BOLOGNA – Un riconoscimento a chi migliora il proprio ambiente professionale o sociale e rappresenta un esempio positivo per l’opinione pubblica: il premio Campione quest’anno ha scelto di premiare anche Federico Bastiani, fondatore della prima social street al mondo, la bolognese via Fondazza. Il premio Campione, arrivato quest’anno alla dodicesima edizione, nato da un’idea di Mario Furlan, fondatore dei City Angels, sarà consegnato a Bastiani il prossimo 22 gennaio dal sindaco di Milano Giuliano Pisapia: una statuina in vetro simile all’Oscar, la sagoma di un uomo con un grande cuore in mano realizzata da una cooperativa che dà lavoro a persone svantaggiate. “Non me l’aspettavo – commenta Bastiani –, sono emozionato. Ovviamente lo ritirerò a nome di tutte le persone che in questo anno e mezzo di vita hanno dato vita a social street in tutto il mondo”. Oggi sono più o meno 365 sparse in tutto il mondo, 330/340 in Italia e coinvolgono circa 30 mila persone: “Ma i numeri lasciano il tempo che trovano. Le social street non muovono le masse, ma piccolissimi gruppi. Per esempio: un gruppo su Facebook può avere un migliaio di persone. Attivo a livello virtuale, è il 20 per cento. Attivo anche offline, il 10. D’altronde, come dico dall’inizio, fare fronte alla diffidenza dei nostri giorni non è compito facile. Il successo è coinvolgere una, due persone alla volta, non centinaia. Quello che contano non sono solo le relazioni, ma la loro qualità”. 

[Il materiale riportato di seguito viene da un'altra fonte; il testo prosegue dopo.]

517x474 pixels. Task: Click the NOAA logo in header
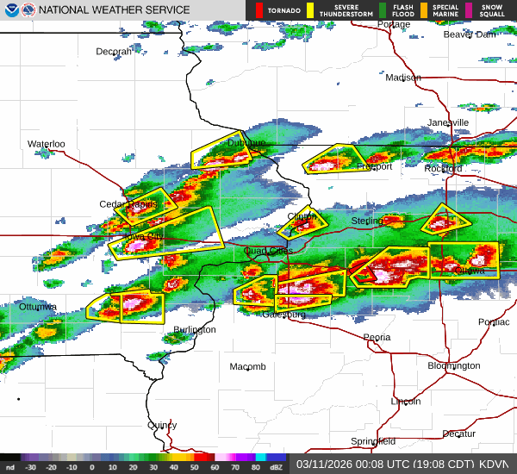[9, 10]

- Perché se il livello virtuale è più facile e si autoalimenta, il passaggio al reale è un po’ più impegnativo: ogni strada ha la sua storia e i suoi cittadini, non è detto che un’iniziativa portata avanti lungo una strada sia valida anche altrove: “Non c’è una struttura, tutto è informale e fatto su base volontaria. Continuo a stupirmi quando, sulle varie pagine Facebook, leggo richieste talvolta strane, come la necessità di sturare un lavandino alle 23.30 seguite da un sacco di risposte dei vicini di casa che mettono a disposizione le loro competenze e i loro strumenti del mestiere. Per il gusto di farlo, senza tornaconti. Cose anche banali, ma che prendono vita quotidianamente. Le persone si sentono più sicure, così. Sono felici di sentirsi parte di qualcosa: c’è sempre qualcuno che, in qualsiasi momento, ha una parola buona per te”. Per dare vita a iniziative a se stanti, il meccanismo è più complesso: serve tempo e serve soprattutto la capacità di coinvolgere tante persone, per dividersi i compiti. Poi, ogni social street seguirà la sua natura: “L’ultima idea di via Fondazza l’ha avuta un mio vicino. Via Fondazza ha ricevuto in regalo una bicicletta, che adesso è parcheggiata in un apposito spazio di bike sharing. Tutti gli abitanti della via la possono prendere, le chiavi sono nel negozio di frutta e verdura davanti. Quello che ripetiamo sempre è: non avere risorse finanziarie deve diventare una risorsa”.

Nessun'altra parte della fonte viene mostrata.